*Istruzione operativa:*
Dal testo su Tazio Nuvolari, estrai senza alcuna modifica il passo che va da "Torino, 1946. Tazio" fino a "primavera di quell’anno." compreso.

*Estratto della fonte:*
╔══

Torino, 1946. Tazio Nuvolari non è più il campione imbattibile di una volta, non vince più come un tempo.
Ormai ha 54 anni ed è fiaccato dalla guerra, dalla malattia, dalla perdita di due figli, il secondo dei quali, il diciottenne Alberto, muore nella primavera di quell’anno.
Ma, da grande personalità e pilota qual è, non smette di far parlare di sé. Anche quando non vince, come succederà alle Mille Miglia dei due anni successivi.
Ma torniamo al 1946: è il 3 settembre e a Torino si corre la Coppa Brezzi. Al primo giro Tazio è in testa, e fin qui niente di troppo insolito.
Al secondo giro, invece, transita sulla linea del traguardo con una mano al cielo, agitando vistosamente… il volante della sua Cisitalia D46, che è venuto via dal piantone e gli è rimasto in mano.

╚══

*Voci fornite:*
╔══

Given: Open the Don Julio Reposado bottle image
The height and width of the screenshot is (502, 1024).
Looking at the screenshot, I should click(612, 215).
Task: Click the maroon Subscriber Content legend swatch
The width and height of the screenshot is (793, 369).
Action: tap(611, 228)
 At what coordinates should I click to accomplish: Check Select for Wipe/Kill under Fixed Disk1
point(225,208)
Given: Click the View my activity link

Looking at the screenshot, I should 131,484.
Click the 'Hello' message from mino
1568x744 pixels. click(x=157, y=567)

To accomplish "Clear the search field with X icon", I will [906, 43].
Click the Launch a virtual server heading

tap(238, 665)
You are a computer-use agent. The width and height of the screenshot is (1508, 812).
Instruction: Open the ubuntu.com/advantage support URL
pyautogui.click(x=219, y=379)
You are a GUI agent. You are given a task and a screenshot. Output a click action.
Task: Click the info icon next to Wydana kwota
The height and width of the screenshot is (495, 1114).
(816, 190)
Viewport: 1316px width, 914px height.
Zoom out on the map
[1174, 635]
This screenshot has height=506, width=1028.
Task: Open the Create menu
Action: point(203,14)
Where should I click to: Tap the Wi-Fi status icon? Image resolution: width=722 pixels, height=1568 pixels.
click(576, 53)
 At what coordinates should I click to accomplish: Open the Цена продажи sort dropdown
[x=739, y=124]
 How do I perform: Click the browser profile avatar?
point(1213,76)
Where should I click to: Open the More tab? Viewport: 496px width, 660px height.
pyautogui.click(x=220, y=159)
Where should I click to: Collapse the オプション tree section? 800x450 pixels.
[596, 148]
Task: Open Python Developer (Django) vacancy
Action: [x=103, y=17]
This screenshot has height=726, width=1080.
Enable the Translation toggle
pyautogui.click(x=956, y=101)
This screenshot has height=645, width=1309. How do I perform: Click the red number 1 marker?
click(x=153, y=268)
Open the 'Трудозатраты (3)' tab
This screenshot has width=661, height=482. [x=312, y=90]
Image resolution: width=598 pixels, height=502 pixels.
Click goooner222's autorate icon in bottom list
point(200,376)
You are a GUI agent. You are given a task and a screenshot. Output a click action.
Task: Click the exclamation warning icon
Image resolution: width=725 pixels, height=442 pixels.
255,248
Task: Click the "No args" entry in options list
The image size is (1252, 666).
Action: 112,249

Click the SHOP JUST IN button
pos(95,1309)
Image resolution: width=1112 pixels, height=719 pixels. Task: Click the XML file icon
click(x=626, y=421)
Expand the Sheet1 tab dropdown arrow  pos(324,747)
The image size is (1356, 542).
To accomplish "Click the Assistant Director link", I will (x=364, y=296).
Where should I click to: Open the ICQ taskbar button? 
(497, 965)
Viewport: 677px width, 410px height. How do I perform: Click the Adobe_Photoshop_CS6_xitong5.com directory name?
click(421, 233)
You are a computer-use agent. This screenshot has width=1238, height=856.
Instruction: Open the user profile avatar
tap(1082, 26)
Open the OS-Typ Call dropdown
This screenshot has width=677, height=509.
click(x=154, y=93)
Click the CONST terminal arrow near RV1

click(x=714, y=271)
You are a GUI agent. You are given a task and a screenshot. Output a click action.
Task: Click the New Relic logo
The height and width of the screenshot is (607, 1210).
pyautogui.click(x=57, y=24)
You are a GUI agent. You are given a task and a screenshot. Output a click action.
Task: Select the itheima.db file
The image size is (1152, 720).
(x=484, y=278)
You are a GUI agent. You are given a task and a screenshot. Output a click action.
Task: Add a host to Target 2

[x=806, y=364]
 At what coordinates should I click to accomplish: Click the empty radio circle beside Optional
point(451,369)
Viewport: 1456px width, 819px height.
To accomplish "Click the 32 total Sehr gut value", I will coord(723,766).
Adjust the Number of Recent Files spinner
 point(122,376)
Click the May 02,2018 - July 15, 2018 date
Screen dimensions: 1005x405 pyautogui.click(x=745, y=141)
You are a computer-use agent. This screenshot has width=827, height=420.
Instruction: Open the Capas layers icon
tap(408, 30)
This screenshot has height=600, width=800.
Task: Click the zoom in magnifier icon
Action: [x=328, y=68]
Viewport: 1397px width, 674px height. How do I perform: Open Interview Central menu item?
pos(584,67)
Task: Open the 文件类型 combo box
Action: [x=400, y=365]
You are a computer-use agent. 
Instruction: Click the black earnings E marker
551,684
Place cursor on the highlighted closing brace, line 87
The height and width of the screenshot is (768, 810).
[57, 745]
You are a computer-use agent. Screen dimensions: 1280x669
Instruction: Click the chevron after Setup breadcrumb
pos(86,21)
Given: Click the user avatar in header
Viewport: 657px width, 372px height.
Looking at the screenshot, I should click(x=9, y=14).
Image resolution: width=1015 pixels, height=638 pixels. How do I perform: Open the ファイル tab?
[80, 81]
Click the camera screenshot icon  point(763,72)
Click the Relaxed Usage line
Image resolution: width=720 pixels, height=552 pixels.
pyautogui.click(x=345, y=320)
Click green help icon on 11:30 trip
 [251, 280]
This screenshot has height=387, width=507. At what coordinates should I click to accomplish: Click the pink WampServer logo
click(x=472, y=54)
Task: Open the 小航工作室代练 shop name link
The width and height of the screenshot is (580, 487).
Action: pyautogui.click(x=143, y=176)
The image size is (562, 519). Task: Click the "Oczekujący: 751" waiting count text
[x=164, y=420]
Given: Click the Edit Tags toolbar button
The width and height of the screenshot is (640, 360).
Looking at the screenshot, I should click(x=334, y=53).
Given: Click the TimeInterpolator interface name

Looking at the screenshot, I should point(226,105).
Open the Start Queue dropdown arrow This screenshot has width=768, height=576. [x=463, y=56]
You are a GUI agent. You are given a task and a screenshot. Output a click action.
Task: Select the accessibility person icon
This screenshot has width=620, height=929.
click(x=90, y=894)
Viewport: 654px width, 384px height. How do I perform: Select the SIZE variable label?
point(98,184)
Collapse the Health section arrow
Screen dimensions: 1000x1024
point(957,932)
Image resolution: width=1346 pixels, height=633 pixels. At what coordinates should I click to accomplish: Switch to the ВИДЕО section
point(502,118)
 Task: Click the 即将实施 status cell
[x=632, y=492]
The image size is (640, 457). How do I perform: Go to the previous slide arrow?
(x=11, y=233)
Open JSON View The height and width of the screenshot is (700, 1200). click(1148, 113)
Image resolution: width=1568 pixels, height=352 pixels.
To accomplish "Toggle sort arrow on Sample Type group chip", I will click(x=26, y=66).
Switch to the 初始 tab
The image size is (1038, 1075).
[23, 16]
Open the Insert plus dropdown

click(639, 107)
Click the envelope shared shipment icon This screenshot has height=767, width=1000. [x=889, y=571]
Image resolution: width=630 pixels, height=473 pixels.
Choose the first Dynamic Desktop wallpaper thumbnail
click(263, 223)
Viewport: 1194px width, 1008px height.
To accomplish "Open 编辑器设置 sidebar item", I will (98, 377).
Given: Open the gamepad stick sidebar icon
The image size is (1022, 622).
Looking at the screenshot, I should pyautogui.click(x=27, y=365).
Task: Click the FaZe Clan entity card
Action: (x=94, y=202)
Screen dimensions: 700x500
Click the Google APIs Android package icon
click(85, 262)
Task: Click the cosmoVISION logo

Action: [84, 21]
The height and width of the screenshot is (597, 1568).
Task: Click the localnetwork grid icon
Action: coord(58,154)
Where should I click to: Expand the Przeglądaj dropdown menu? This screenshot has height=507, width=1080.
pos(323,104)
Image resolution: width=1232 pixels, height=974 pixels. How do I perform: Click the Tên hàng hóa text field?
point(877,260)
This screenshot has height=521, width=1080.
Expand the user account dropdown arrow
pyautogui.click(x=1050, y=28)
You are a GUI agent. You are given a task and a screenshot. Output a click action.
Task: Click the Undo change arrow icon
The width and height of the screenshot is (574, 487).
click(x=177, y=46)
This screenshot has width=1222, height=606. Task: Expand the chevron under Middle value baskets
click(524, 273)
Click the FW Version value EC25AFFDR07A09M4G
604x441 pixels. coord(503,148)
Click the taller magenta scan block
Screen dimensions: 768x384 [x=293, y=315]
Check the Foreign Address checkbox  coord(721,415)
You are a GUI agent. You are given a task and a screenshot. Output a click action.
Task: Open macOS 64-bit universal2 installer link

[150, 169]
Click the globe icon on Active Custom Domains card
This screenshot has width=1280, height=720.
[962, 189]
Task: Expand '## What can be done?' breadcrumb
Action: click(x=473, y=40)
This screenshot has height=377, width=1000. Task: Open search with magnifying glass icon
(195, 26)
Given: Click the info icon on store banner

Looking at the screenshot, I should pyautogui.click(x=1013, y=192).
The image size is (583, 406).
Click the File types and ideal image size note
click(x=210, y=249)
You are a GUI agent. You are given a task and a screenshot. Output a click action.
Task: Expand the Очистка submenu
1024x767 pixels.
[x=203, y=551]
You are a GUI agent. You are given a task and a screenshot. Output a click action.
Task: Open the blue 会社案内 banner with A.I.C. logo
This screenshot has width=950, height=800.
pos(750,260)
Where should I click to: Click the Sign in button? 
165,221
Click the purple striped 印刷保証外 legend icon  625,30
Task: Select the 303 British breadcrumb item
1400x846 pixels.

╚══

*Risultato attività:*
Torino, 1946. Tazio Nuvolari non è più il campione imbattibile di una volta, non vince più come un tempo.
Ormai ha 54 anni ed è fiaccato dalla guerra, dalla malattia, dalla perdita di due figli, il secondo dei quali, il diciottenne Alberto, muore nella primavera di quell’anno.